Friday, December 6, 2013

Turning Backtesting Results into Live Profits

When building a new trading strategy we have all seen the backtests that make you sit back in your chair and think you have just conquered the world. I am talking about the nice smooth equity curves, minimal drawdowns and the perfectly timed entries and exits. Inevitably, after containing your excitement enough to actually get the strategy running live, you watch in dismay as your strategy just doesn’t perform as you expected. You are then sent back to the drawing board with a lightened bank account, a more cynical view of the world, and a deep sense of frustration. There is only word to blame for this painful lesson: Overfitting.
What is Overfitting?
Overfitting, also known as over-optimization or curve-fitting (though this last one is a misnomer as every backtested strategy has some element of curve-fitting), is tailoring your strategy to fit a particular set of data and not the underlying patterns in the market. The strategy is basically just memorizing one dataset, which is very close to useless when running the strategy live. In machine learning terms, this problem is known as the bias-variance dilemma. Bias, or underfitting, occurs when your strategy is too simplistic to ever capture the underlying signal. Variance, or overfitting, is when the strategy is really just looking at the random noise in the data and not the underlying patterns. The million-dollar question is finding the balance between the bias and variance where the strategy captures enough of the underlying signal without getting caught up in the inherent random noise.
What to do about Overfitting?
Now that you have found the culprit, what can you really do about it? There are generally three schools of thought on how to battle overfitting:
KISS: Keep It Simple, Stupid
  • The easiest way to avoid overfitting is keeping your strategy simple, as some of the best strategies are the simplest. This means simpler models, fewer inputs, less rules, and minimal filters, keeping only the most basic elements of your strategy. While this institutes a high amount of bias (underfitting), at least you can be sure your backtesting results will be comparable to what you will actually get when you run your strategy live. A simple strategy won’t usually get you the spectacular returns of something more sophisticated but it is more likely to work in a variety of market conditions.
  • More Data
  • If a sophisticated strategy is more of your style, you have to be sure you have the data to back it up. Generally speaking, using more data to build your strategy will decrease the overfitting as the model or optimization process will have more information to separate the signal from the noise. This means having years of historical data and thousands of data points to create your strategy.
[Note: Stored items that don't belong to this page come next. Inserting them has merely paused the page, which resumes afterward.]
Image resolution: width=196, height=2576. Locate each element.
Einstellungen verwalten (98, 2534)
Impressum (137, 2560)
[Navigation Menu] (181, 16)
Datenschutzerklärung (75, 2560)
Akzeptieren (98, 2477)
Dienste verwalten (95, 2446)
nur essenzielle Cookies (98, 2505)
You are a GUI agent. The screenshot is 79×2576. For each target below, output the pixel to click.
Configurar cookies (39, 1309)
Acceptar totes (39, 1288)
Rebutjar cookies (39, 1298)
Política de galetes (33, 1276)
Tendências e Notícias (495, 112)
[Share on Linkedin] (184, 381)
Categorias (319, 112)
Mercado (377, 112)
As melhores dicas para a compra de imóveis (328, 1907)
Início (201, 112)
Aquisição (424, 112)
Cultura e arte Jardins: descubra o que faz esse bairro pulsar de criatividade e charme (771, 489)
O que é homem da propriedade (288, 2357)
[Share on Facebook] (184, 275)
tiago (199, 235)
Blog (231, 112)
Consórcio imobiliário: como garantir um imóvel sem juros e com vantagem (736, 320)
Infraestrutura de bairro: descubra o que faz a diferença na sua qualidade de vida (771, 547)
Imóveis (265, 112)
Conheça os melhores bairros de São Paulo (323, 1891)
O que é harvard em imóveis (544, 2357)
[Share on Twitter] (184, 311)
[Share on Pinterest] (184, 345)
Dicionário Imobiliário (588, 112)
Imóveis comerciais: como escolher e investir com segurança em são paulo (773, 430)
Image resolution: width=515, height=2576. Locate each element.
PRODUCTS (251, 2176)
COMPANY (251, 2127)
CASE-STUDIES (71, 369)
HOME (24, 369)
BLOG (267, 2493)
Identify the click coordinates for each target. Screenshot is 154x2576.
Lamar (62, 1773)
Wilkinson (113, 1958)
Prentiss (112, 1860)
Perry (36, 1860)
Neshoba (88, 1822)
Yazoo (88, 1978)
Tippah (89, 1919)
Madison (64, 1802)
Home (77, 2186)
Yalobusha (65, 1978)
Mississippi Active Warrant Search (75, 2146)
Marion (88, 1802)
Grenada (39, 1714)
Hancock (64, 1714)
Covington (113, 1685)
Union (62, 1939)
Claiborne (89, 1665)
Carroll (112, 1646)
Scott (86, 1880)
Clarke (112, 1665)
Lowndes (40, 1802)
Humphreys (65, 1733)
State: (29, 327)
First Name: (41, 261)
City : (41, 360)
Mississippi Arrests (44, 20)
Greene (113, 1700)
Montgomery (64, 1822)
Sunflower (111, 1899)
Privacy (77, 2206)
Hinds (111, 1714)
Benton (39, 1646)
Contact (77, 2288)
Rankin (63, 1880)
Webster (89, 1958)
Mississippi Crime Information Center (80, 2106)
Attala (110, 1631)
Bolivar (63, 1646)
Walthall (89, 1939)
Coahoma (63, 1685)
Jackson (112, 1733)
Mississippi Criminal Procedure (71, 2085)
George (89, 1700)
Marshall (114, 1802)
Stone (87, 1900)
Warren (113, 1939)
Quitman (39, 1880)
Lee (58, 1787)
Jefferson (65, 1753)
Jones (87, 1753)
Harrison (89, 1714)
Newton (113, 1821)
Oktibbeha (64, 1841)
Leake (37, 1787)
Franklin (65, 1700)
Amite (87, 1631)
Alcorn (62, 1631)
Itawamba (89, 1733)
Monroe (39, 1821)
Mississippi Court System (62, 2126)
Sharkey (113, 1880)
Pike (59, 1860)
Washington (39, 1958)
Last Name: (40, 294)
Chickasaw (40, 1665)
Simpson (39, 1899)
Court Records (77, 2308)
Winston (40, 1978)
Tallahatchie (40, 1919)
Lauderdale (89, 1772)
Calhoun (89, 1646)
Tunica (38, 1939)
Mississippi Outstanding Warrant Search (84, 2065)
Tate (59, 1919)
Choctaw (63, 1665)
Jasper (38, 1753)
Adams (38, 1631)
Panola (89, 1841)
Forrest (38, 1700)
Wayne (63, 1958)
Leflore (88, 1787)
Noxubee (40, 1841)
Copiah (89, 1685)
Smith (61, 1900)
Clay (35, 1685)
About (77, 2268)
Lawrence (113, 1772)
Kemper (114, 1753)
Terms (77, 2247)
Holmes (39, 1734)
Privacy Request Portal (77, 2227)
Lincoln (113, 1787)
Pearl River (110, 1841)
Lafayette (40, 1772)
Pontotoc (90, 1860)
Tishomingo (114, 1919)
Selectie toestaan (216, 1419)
While you generally want to keep your strategy as simple as possible, a more sophisticated strategy does have its advantages. Just be sure you have enough data so you aren’t fitting random noise.
  • Know Your Strategy
  • All strategies are curve-fit to some extent due to their inherent nature of relying on past events to predict future behavior. The least you can do is understand the extent which your strategy is fitting the data. The best way to do is this is keeping some data separate from the training or optimization process. By running your strategy on data that your strategy has never seen, you can get a better idea of how it will perform on new data. This can help you manage expectations and know when your strategy isn’t performing as it should when running live.

  • If you are comparing multiple strategies, it is best to split your available data into 3 sets: the training set, test set, and evaluation set. The training set is used to build the strategies, the test set is used to select the best strategy, and the evaluation set is used to give you an idea of how the best strategy will perform in real life (Careful, you can only use this evaluation set once or you institute an element of overfitting by selecting the strategy that happened to perform best on that particular dataset). The general rule of thumb is 60% for the training set, 20% for the test set, and 20% for the evaluation set.

  • Knowing where your strategy lies on the bias-variance scale is crucial to understanding how it will perform in real life. It is up to you as the strategy developer to find the balance between capturing enough of the signal while filtering out the noise. Only once you understand the principles of overfitting and how to avoid it can you even start thinking about running a strategy on a live account.